If this blog is being used for patient education, here’s a simple explanation:

  • The purple areas show healthy heart tissue.

  • The yellow/red areas show weak or damaged tissue.

  • The red dots show where the doctor applied energy to correct AF.

  • After the procedure, the map becomes more uniform, meaning AF triggers are controlled.

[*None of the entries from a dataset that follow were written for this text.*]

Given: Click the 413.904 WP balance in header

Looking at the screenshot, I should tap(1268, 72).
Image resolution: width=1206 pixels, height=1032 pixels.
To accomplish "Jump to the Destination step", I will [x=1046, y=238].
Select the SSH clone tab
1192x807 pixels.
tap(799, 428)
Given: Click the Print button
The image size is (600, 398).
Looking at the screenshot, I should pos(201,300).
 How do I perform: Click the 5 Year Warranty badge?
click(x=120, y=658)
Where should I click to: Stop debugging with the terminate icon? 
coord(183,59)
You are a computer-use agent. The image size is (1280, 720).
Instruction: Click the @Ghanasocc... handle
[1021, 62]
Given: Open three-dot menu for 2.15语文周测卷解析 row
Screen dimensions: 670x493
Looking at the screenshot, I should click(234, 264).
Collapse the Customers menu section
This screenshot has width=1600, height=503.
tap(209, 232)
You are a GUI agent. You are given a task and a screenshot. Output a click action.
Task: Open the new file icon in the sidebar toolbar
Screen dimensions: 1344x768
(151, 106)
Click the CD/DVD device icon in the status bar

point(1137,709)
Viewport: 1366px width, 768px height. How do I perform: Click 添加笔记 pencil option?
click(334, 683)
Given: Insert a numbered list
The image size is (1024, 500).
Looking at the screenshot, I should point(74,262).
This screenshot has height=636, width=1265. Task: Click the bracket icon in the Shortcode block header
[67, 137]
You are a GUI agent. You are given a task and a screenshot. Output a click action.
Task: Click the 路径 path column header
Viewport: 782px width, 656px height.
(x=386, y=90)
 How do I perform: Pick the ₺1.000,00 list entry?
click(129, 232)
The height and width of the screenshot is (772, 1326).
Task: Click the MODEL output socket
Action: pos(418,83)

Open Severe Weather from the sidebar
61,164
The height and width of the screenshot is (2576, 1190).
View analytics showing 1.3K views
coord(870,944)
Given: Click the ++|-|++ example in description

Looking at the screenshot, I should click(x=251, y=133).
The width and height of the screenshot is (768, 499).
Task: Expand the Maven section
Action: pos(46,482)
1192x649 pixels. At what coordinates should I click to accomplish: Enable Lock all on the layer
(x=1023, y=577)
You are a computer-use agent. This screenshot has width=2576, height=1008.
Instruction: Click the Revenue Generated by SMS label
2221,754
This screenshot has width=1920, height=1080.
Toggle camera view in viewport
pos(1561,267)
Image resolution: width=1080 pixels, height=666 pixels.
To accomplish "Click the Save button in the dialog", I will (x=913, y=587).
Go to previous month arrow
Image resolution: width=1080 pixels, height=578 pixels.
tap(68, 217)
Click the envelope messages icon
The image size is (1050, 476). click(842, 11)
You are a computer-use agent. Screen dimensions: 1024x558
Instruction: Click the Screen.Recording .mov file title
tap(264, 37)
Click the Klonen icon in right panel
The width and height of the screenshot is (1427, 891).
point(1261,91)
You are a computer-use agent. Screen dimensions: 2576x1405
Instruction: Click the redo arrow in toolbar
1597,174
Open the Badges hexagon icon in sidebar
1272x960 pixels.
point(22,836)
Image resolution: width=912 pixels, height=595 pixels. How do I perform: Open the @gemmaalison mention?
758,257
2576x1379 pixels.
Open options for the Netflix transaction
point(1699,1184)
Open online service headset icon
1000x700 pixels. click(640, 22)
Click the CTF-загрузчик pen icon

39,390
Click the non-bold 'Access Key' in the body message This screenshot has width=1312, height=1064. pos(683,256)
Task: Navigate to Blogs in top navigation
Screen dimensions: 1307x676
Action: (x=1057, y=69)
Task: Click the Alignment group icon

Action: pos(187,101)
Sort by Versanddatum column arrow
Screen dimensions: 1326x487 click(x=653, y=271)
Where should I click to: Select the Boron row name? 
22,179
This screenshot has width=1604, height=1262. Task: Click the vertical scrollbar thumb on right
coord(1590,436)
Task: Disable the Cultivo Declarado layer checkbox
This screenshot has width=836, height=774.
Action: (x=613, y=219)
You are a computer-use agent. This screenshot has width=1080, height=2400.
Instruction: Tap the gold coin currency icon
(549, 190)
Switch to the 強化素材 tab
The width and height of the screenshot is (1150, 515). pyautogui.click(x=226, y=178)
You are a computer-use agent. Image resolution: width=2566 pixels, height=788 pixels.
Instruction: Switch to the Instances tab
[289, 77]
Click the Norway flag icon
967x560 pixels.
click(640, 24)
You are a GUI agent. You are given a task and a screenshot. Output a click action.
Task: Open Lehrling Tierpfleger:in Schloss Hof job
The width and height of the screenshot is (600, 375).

Why Pre- and Post-Mapping Should Be Standard of Care

Mapping before and after ablation is no longer optional—it is essential.

Pre-Ablation Mapping

✔ Identifies fibrosis
✔ Localizes triggers
✔ Personalizes strategy

Post-Ablation Mapping

✔ Confirms electrical success
✔ Ensures no gaps
✔ Reduces recurrence
✔ Provides measurable outcomes

When combined with HPSD, the results are significantly enhanced.


FAQs on AF Ablation Using HPSD and Mapping

1. What is HPSD ablation?

HPSD stands for High-Power Short-Duration ablation. It uses higher energy (45–70 W) for very short durations (5–10 seconds) to create fast, shallow, precise lesions that isolate AF triggers.


2. Is HPSD safe?

Yes. In fact, it is often safer than traditional methods because:

  • Heat does not penetrate deep tissues

  • Esophageal injury risk is lower

  • Lesions are more consistent

  • Total procedure time decreases


3. Why is mapping needed for AF ablation?

Mapping shows:

  • Electrical signals

  • Tissue health

  • Fibrosis

  • Pulmonary vein conduction

It ensures the ablation is customized and effective.


4. What do the colors on the map mean?

  • Purple – healthy tissue

  • Yellow/Red – scar or low voltage

  • Red spheres – ablation lesions


5. How long does an HPSD AF ablation take?

Typically 1–2 hours, depending on whether additional lines or substrate modification is needed.


6. Can AF return after ablation?

While no procedure is 100% guaranteed, HPSD + mapping significantly reduces recurrence rates by ensuring durable lesions.


7. What is pulmonary vein isolation (PVI)?

PVI is the process of electrically separating the pulmonary veins from the rest of the left atrium so they cannot trigger AF.


8. Will I feel better immediately after ablation?

Many patients notice improvement within days, but healing takes 8–12 weeks. During this time, occasional irregular beats are normal.


9. Who is a good candidate for HPSD ablation?

Patients with:

  • Symptomatic paroxysmal AF

  • Persistent AF

  • Intolerance to antiarrhythmic drugs

  • Recurrent AF after previous ablation


10. Is this a long-term cure for AF?

Ablation significantly improves long-term rhythm control and reduces dependence on medications. Many patients remain arrhythmia-free for years.

The combination of HPSD ablation with pre- and post-procedural electroanatomical mapping represents the highest standard in modern electrophysiology. It brings together:

  • Faster lesion creation

  • Safer techniques

  • More reliable isolation

  • Lower recurrence rates

  • Personalized therapy tailored to each patient’s atrial substrate

The images of pre- and post-ablation mapping highlight exactly how technology has transformed cardiac arrhythmia treatment—turning the left atrium into a fully measurable, understandable, and treatable structure.

With tools like HPSD and 3D mapping, AF ablation today is not just a procedure—it’s precision engineering of heart rhythm, designed for long-term success and improved quality of life.